Vi siete mai chiesti perché alcuni luoghi sembrano emanare un’energia negativa o provocare un’improvvisa sensazione di disagio? Spesso diamo la colpa ai fantasmi o a una suggestione irrazionale, eppure la scienza sta iniziando a mappare una realtà molto più concreta e invisibile. Esistono suoni che non possiamo udire ma che il nostro corpo percepisce chiaramente, scatenando risposte biologiche profonde. Si tratta degli infrasuoni, onde sonore a bassissima frequenza che si muovono al di sotto dei venti Hertz. Un recente studio condotto dalla MacEwan University e dall’Università di Alberta ha dimostrato che questi rumori silenziosi hanno il potere di innalzare i livelli di cortisolo nel sangue. Questa scoperta apre nuovi scenari sulla nostra salute quotidiana, poiché queste vibrazioni sono onnipresenti nelle nostre città moderne, dai condizionatori al traffico urbano, agendo come un attivatore costante di stress biologico e influenzando la nostra percezione emotiva della realtà circostante.

L’esperimento: quando l’orecchio non sente, il corpo reagisce

Per indagare questo fenomeno, i ricercatori hanno coinvolto 36 partecipanti in un test controllato. I volontari sono stati fatti sedere in una stanza mentre veniva riprodotta della musica, a tratti rilassante e a tratti inquietante. All’insaputa della metà dei presenti, alcuni subwoofer nascosti emettevano infrasuoni alla frequenza di 18 Hz. Attraverso l’analisi dei campioni di saliva prelevati prima e dopo l’ascolto, gli scienziati hanno riscontrato un dato inequivocabile: chi era stato esposto alle basse frequenze presentava livelli di cortisolo, l’ormone dello stress, significativamente più alti.

Il dato più sorprendente riguarda la consapevolezza soggettiva. Nessuno dei partecipanti è stato in grado di identificare con certezza la presenza degli infrasuoni. Nonostante questa “sordità” cosciente, le persone esposte hanno riportato una maggiore irritabilità, un calo di interesse verso l’attività e una percezione della musica come più triste o angosciante. Ciò suggerisce che il nostro organismo possiede un sistema di rilevamento ancestrale che bypassa il sistema uditivo tradizionale, processando lo stimolo direttamente come un segnale di allerta o minaccia.
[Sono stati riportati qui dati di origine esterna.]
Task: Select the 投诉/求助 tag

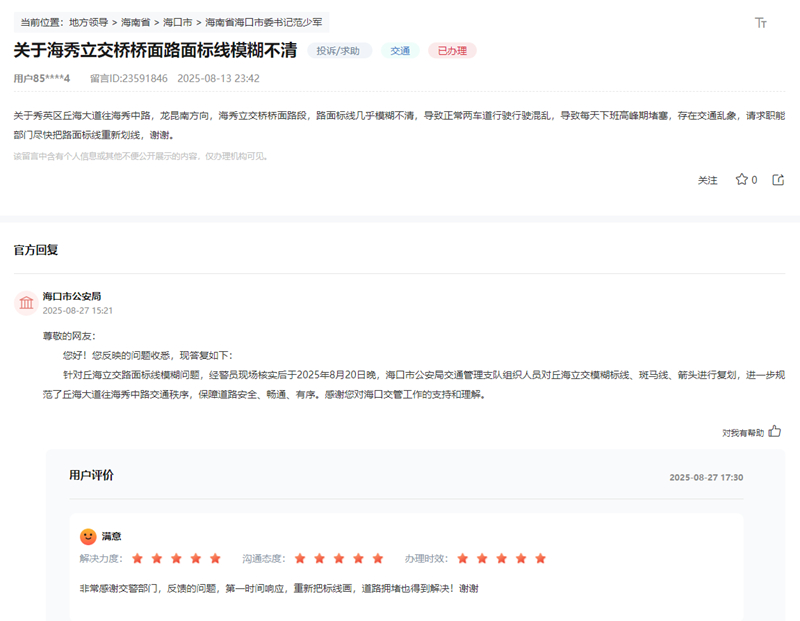Action: pyautogui.click(x=338, y=51)
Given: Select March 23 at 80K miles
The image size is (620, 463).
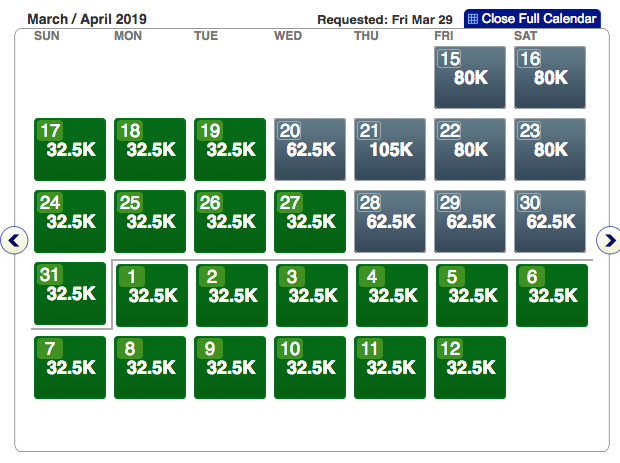Looking at the screenshot, I should [x=550, y=149].
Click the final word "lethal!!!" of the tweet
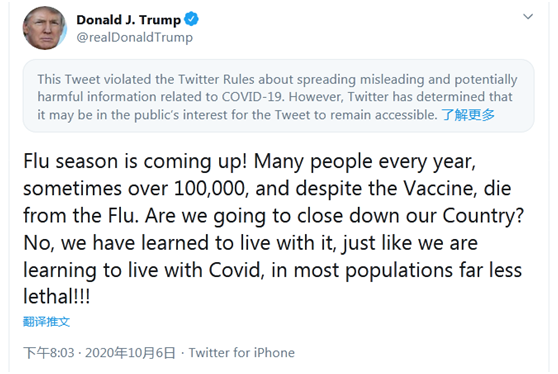558x374 pixels. 57,296
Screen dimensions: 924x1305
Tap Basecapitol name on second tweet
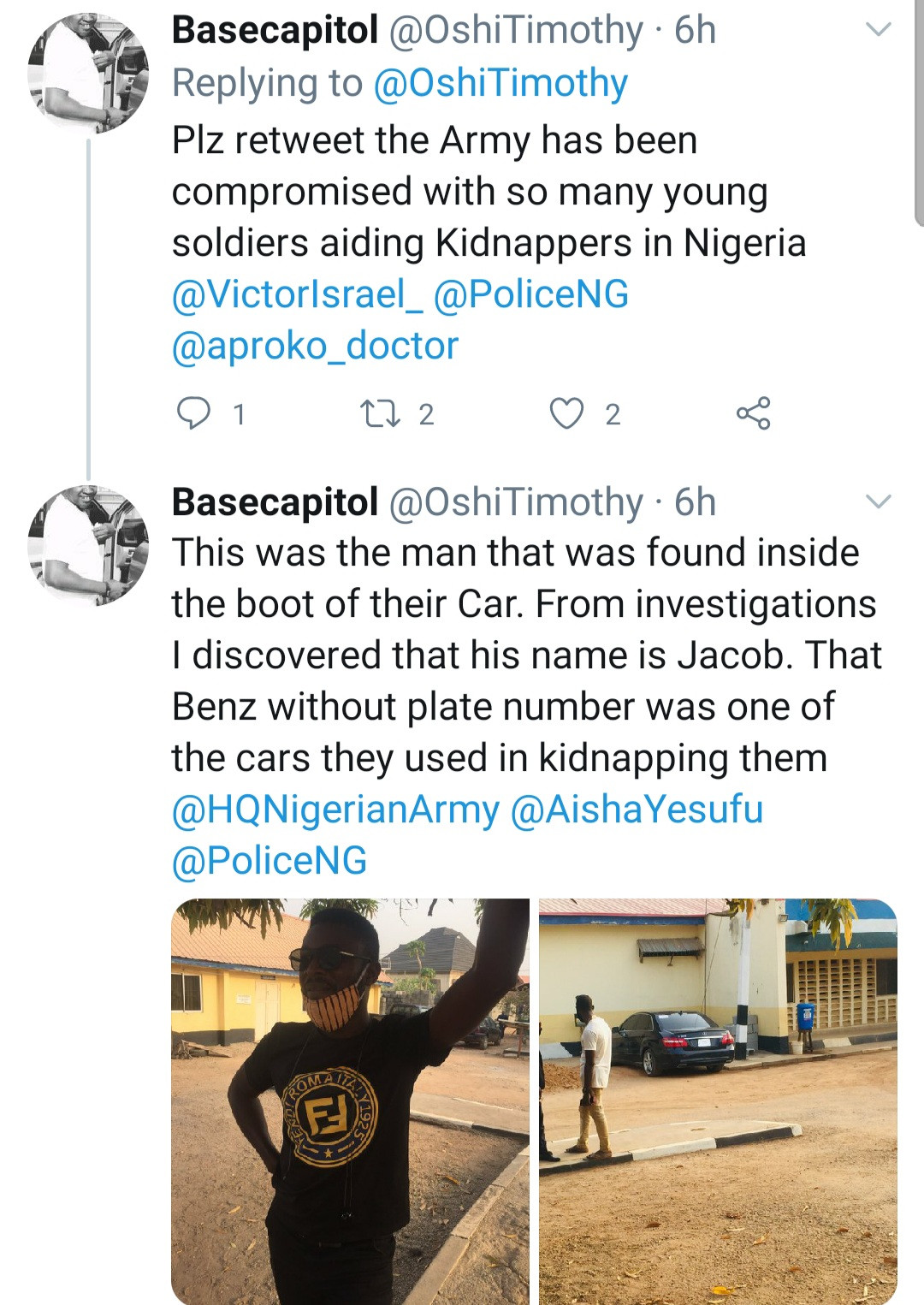click(x=275, y=502)
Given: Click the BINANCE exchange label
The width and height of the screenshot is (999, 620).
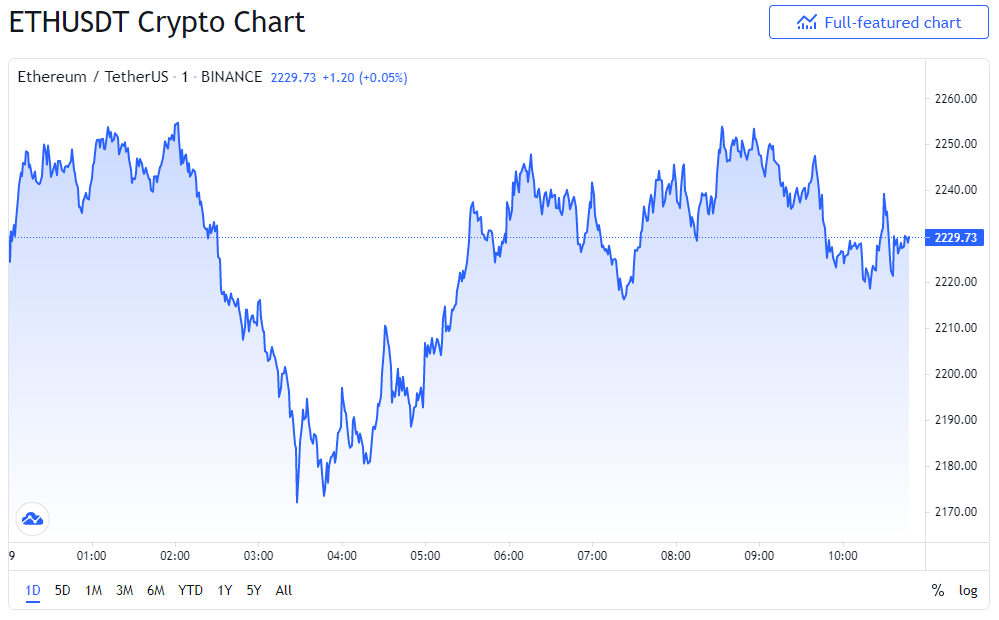Looking at the screenshot, I should [231, 77].
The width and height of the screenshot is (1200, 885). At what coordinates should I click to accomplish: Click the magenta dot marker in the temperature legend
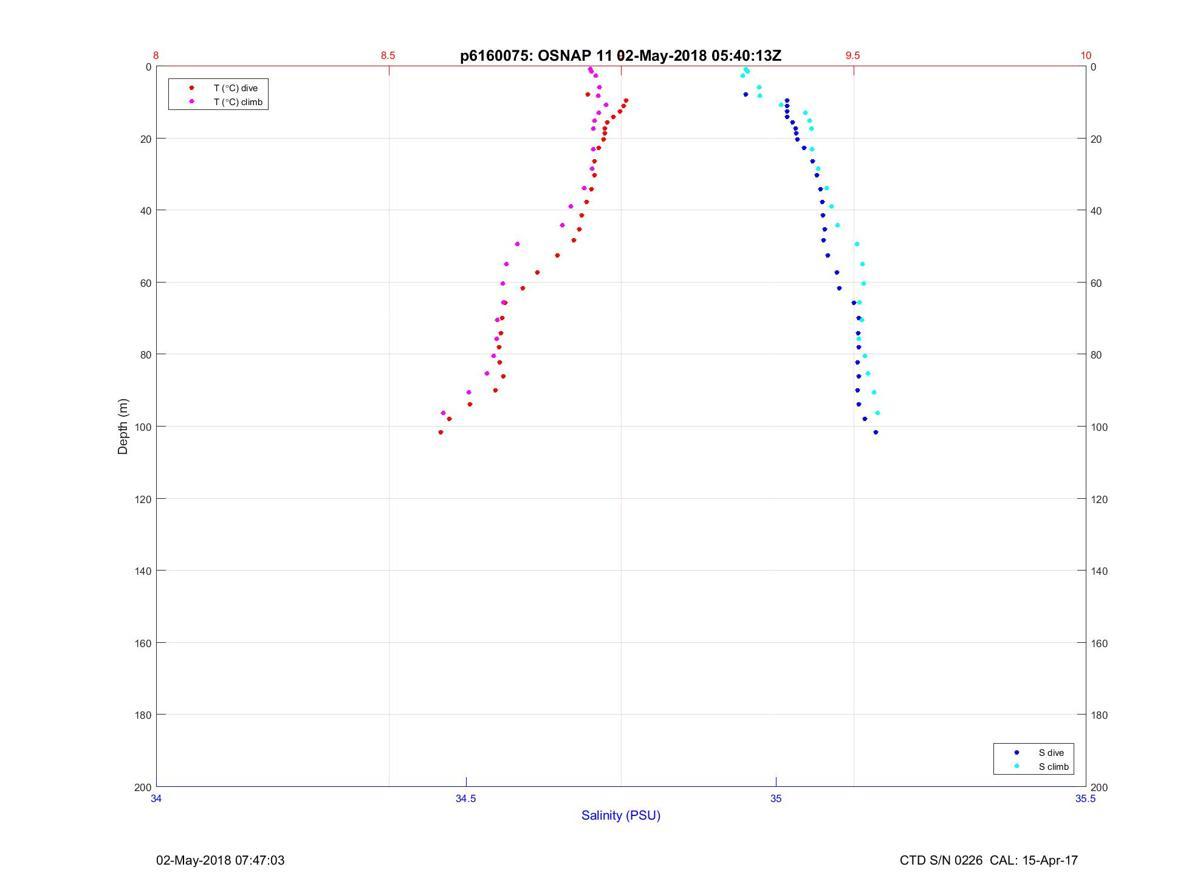191,102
Dalla natura alla città: dove si nascondono gli infrasuoni

Gli infrasuoni non sono un’esclusiva dei laboratori di ricerca. In natura, vengono generati da eventi imponenti come l’attività tettonica, le eruzioni vulcaniche, le tempeste convettive e persino dall’interazione tra aria e acqua nelle grandi cascate o negli scarichi idrici. Tuttavia, è l’ambiente urbano a preoccupare maggiormente gli esperti per via della continuità dell’esposizione.

Sistemi di ventilazione, condizionatori d’aria, tubature che vibrano ritmicamente, il rombo costante del traffico pesante e i macchinari industriali sono tutte fonti primarie di inquinamento acustico a bassa frequenza. Il professor Rodney Schmaltz della MacEwan University ha sottolineato come la pervasività di questi suoni negli ambienti quotidiani renda fondamentale comprenderne l’impatto sul benessere a lungo termine. Essere immersi costantemente in un bagno di vibrazioni impercettibili potrebbe spiegare molti dei malesseri legati alla vita nelle metropoli.

Le conseguenze a lungo termine sulla salute mentale

Dal punto di vista evolutivo, la capacità di percepire queste vibrazioni ha rappresentato un vantaggio. Il professor Trevor Hamilton ha spiegato che l’aumento del cortisolo induce uno stato di vigilanza necessario per rispondere a stress ambientali immediati. Il problema sorge quando questo stato di allerta non si spegne mai.

Una produzione prolungata di cortisolo è dannosa per l’organismo. Se l’esposizione agli infrasuoni diventa cronica a causa della struttura delle nostre case o dei nostri uffici, le conseguenze possono tradursi in disturbi fisiologici e alterazioni della salute mentale. Lo studio, pubblicato su Frontiers in Behavioral Neuroscience, invita ora la comunità scientifica e i pianificatori urbani a considerare l’acustica invisibile come un fattore chiave per la salute pubblica, suggerendo che la progettazione degli spazi del futuro debba tenere conto non solo di ciò che sentiamo, ma anche di ciò che ci scuote nel profondo.